Tarea a realizar: Reescriba de forma más breve el párrafo del artículo sobre José Manuel Castañón que comienza «Yo creo que a quien corresponde», conservando sus hechos principales.

Fragmento del texto:
══════════════════════════════

Ignacio Gracia NoriegaIgnacio Gracia Noriega


Hemeroteca

Ignacio Gracia Noriega

Aclarando cosas sobre José Manuel Castañón

Yo creo que a quien corresponde indignarse por la carta de una hija de José Manuel Castañón publicada en este periódico es a mí. Habré escrito más de una docena de artículos sobre Castañón –y si a alguien le parece exageración, que consulte la hemeroteca, le recibí en mi casa siempre que le apeteció instalarse en ella, le escuché cuando los más lo huían, y jamás jamás recibí una palabra ni un gesto de agradecimiento por parte de sus vástagos. Es más: por lo que ellos se ocupaban de él y por lo que él se ocupaba de ellos, bien pudiera parecer que nunca tuvo hijos. Ahora resulta que los tiene, para mi sorpresa.

══════════════════════════════

Datos extraídos de una colección:
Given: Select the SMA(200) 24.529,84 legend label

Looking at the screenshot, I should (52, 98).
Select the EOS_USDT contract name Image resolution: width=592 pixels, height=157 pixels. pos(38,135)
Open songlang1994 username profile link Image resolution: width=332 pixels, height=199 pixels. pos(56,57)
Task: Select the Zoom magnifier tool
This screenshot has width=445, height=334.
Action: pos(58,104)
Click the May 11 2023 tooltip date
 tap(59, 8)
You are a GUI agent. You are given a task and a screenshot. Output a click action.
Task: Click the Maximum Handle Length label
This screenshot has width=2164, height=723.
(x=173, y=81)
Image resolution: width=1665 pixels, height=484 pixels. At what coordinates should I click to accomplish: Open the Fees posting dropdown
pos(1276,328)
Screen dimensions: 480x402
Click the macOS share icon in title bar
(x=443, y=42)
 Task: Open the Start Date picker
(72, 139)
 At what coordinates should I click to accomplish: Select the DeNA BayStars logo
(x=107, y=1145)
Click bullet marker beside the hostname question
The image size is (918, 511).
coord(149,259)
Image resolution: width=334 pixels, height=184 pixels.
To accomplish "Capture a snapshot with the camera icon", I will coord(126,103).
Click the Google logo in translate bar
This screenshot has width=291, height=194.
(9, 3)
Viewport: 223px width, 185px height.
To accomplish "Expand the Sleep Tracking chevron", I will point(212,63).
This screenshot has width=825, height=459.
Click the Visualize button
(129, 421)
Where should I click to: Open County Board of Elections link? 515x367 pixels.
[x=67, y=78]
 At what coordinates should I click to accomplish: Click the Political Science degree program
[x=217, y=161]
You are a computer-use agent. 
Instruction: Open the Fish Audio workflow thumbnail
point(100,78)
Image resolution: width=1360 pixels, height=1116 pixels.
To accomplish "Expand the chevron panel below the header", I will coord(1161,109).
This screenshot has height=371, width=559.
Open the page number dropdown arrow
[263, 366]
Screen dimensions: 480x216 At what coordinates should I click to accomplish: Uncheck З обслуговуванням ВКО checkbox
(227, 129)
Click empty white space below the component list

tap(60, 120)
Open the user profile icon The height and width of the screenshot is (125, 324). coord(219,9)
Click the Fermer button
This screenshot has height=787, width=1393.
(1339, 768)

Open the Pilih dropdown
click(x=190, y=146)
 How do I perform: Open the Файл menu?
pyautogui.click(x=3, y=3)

══════════════════════════════

Resultado obtenido: Considero que soy yo quien tiene motivos para indignarse por la carta de una hija de Castañón publicada en este periódico. He escrito más de una docena de artículos sobre él. Lo acogí en mi casa siempre que quiso y lo escuché cuando casi todos lo evitaban. Sin embargo, nunca recibí de sus hijos una palabra ni un gesto de agradecimiento. Por lo poco que se ocupaban mutuamente, parecía que no tenía hijos. Ahora, para mi sorpresa, resulta que los tiene.